## begin

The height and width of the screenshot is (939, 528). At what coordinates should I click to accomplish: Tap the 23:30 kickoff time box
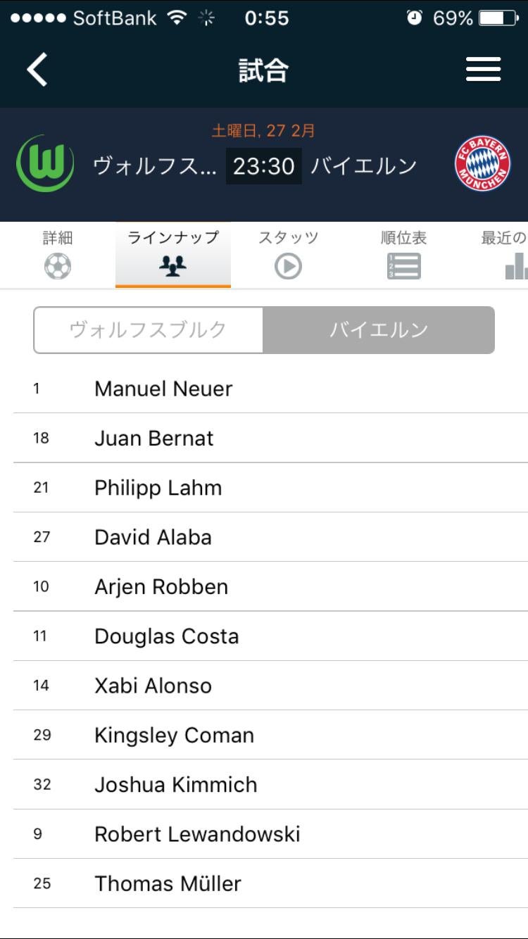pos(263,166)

## end
## begin

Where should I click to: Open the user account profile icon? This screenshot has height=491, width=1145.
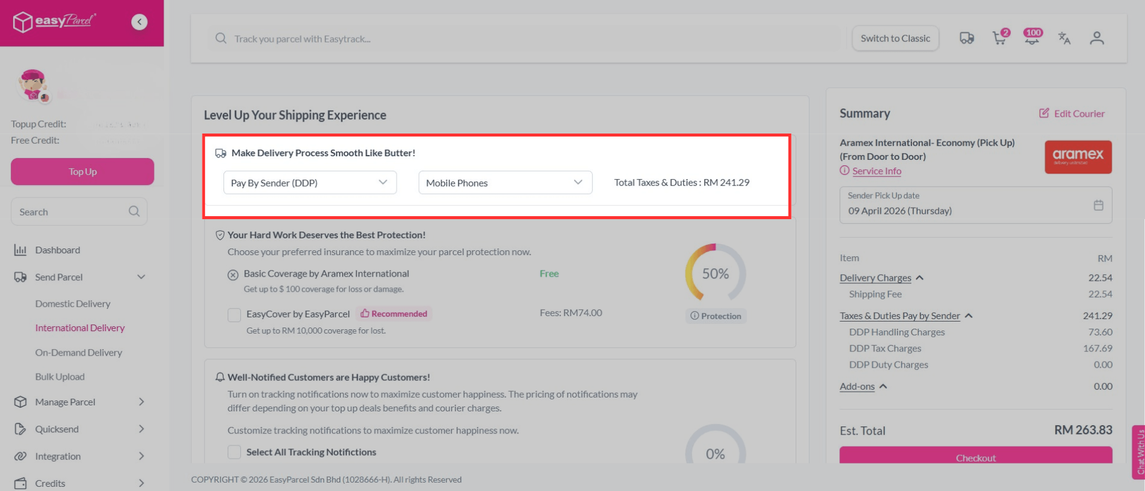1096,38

## end
## begin

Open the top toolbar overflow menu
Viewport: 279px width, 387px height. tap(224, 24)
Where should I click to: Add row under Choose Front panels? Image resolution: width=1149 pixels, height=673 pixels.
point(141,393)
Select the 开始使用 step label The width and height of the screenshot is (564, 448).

## end

WHAT IS BEING ASKED – Reproduce the data between the lines holding "The height and" and "pos(263,166)", inclusive, with the requests kept. Multiply every coordinate in the answers by 2.45 and round each result to a whole number, rounding halves up, and leave the pictures out of your output.

WRITTEN ANSWER –
The height and width of the screenshot is (939, 528). At what coordinates should I click to accomplish: Tap the 23:30 kickoff time box
pos(644,407)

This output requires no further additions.